What to produce ▸
Below is a listing. Set down exactly the lines from the one containing "Task: Select the Security service result" through the one containing "The image size is (1024, 679).", both ends included, and leave out the rest.

Data supplied ▸
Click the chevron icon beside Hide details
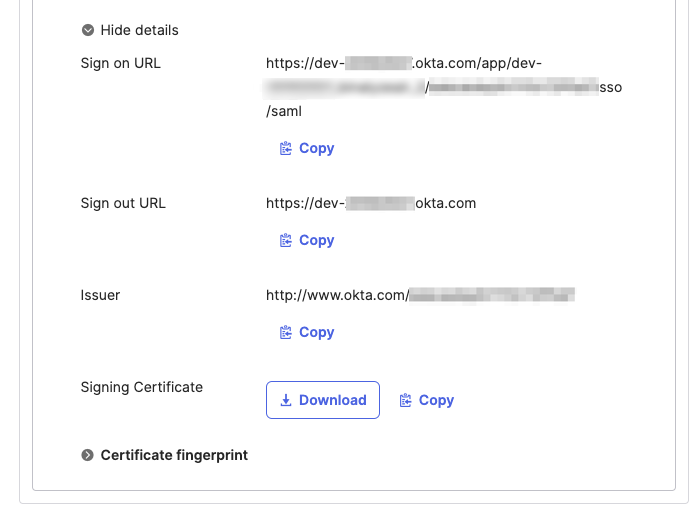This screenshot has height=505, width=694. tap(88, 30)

--

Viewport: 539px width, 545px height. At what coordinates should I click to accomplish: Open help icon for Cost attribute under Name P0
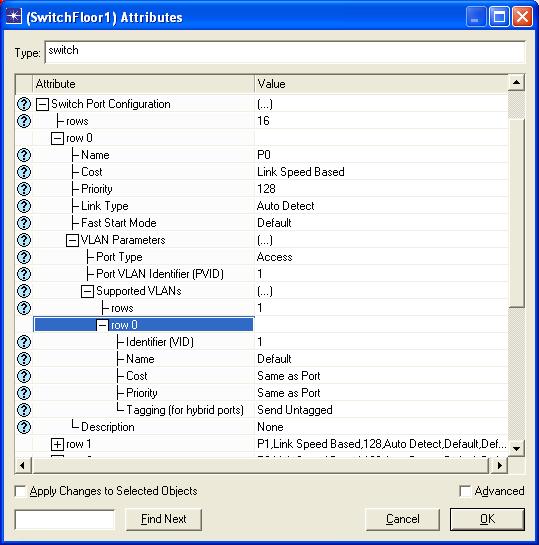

==

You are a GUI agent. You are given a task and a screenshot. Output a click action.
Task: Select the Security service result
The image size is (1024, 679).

Your response ▸
Task: Select the Security service result
The image size is (1024, 679).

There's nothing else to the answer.